Energy Dependence of CP-Violation Reach for Monochromatic Neutrino Beam

TL;DR

This paper evaluates how the energy of monochromatic neutrino beams affects the ability to detect CP violation in neutrino oscillations, emphasizing the importance of SPS upgrades and baseline length.

Contribution

It analyzes the energy dependence of CP violation sensitivity using monochromatic neutrino beams from electron capture decay, comparing different accelerator configurations and baselines.

Findings

Higher SPS energy and longer baselines improve CP violation sensitivity.

Knowledge of |U(e3)| enhances the potential to detect CP violation.

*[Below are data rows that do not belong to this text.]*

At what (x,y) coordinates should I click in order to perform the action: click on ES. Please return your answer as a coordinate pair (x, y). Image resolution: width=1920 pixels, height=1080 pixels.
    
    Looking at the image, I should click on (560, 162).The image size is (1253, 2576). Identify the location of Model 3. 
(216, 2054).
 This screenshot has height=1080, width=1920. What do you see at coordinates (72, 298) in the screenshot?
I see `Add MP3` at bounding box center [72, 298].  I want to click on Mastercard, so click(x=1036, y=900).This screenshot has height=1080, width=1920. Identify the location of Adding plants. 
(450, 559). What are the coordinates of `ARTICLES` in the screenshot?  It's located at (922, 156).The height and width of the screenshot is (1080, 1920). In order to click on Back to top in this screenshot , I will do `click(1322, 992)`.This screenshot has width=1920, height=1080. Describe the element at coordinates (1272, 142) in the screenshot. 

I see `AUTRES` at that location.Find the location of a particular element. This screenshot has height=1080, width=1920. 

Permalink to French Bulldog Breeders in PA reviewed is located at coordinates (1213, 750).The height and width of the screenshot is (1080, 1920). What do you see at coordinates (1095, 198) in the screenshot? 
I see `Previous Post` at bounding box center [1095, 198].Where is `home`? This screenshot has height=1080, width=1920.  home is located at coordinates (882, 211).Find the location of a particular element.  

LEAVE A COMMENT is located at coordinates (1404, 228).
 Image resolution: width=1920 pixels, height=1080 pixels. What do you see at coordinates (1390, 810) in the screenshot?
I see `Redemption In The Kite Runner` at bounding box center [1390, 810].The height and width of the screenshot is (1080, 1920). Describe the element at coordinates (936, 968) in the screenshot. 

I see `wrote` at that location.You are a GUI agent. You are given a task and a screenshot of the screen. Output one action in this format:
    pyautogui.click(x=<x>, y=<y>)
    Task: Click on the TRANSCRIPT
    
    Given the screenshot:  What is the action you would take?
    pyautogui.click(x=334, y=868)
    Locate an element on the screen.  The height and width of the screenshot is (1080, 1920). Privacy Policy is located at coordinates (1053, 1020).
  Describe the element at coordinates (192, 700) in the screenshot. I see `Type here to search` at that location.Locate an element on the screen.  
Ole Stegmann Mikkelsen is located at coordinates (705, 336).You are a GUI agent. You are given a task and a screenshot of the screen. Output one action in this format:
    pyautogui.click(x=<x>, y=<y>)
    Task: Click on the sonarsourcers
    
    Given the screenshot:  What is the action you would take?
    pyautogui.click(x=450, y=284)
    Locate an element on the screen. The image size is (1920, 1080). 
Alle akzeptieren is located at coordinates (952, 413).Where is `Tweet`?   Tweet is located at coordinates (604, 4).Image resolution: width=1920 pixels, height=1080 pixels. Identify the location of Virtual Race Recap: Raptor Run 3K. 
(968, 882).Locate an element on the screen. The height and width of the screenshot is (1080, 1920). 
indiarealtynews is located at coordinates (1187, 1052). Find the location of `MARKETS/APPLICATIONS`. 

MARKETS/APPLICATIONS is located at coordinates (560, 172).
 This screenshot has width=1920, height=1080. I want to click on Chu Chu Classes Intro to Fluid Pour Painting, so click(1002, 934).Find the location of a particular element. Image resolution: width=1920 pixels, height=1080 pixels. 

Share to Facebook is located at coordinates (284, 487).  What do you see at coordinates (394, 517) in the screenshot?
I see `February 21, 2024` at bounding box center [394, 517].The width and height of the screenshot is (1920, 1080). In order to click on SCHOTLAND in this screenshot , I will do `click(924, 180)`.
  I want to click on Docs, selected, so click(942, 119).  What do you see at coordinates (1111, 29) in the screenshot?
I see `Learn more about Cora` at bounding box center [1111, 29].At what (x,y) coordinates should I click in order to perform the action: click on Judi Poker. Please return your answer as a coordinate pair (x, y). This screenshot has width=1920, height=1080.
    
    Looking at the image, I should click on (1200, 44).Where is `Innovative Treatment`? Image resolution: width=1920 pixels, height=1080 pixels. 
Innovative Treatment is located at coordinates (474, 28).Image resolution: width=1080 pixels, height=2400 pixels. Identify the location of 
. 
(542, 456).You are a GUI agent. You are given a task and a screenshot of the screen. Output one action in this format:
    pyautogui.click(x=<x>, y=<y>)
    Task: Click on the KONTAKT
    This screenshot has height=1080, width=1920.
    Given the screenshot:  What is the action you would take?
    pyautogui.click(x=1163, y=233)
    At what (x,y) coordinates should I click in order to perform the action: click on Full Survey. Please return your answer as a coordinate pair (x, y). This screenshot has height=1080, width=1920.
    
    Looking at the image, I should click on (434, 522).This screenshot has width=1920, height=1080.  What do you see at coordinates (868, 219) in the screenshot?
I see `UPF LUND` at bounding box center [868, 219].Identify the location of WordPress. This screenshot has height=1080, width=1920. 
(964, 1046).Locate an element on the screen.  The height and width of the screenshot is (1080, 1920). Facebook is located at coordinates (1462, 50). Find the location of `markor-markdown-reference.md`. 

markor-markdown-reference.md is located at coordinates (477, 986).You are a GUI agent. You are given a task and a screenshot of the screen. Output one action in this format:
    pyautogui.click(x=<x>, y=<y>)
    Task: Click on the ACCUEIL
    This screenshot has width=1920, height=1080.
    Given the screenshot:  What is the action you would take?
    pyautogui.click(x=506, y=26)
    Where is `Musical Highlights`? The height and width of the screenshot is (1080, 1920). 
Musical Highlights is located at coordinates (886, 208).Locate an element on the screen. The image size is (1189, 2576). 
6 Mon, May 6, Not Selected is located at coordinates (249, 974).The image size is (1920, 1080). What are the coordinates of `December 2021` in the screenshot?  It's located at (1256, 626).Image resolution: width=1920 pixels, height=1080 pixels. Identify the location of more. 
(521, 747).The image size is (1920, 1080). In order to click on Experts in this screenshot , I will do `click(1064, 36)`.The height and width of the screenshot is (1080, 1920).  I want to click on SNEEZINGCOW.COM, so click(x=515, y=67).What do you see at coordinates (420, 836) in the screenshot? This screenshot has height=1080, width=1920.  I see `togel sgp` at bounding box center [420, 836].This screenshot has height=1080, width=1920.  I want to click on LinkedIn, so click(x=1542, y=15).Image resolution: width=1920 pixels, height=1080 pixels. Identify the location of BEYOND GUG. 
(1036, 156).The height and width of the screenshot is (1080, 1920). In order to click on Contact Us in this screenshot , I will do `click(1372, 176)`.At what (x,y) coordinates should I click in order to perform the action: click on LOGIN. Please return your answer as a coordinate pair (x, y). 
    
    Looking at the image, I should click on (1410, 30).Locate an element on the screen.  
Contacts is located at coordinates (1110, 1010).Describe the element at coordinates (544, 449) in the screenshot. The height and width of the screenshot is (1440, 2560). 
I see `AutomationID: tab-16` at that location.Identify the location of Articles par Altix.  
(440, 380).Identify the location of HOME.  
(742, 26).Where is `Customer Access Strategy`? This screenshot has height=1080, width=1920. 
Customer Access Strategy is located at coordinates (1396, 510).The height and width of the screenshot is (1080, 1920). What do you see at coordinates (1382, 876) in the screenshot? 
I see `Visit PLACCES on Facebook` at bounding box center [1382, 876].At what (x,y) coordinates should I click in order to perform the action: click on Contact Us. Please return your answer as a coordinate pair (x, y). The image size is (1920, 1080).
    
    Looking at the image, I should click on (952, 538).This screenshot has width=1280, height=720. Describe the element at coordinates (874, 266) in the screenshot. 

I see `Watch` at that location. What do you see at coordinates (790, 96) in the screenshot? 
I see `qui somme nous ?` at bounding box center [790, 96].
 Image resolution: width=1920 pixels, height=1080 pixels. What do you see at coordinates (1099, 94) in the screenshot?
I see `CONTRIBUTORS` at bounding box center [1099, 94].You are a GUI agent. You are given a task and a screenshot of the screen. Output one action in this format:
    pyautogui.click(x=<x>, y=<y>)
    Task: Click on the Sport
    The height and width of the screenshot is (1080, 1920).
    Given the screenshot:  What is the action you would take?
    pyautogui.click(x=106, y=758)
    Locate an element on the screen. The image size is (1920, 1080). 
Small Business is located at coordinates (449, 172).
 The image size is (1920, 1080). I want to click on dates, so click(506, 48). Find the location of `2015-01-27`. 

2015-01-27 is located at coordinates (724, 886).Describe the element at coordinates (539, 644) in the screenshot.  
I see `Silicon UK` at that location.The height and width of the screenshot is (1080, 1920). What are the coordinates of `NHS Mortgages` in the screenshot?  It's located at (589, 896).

Upgrading SPS to 1000 GeV is beneficial when combined with longer baselines.

Abstract

The ultimate goal for future neutrino facilities is the determination of CP violation in neutrino oscillations. Besides $| U(e3) | \ne 0$, this will require precision experiments with a very intense neutrino source and energy control. With this objective in mind, the creation of monochromatic neutrino beams from the electron capture decay of boosted ions by the SPS of CERN has been proposed. We discuss the capabilities of such a facility as a function of the energy of the boost and the baseline for the detector. We compare the physics potential for two different configurations: I) $\gamma=90$ and $\gamma=195$ (maximum achievable at present SPS) to Frejus; II) $\gamma=195$ and $\gamma=440$ (maximum achievable at upgraded SPS) to Canfranc. We conclude that the SPS upgrade to 1000 GeV is important to reach a better sensitivity to CP violation iff it is accompanied by a longer baseline. In both Setups, the gain in the CP violation sensitivity with a previous knowledge of $| U(e3) |$ is apparent.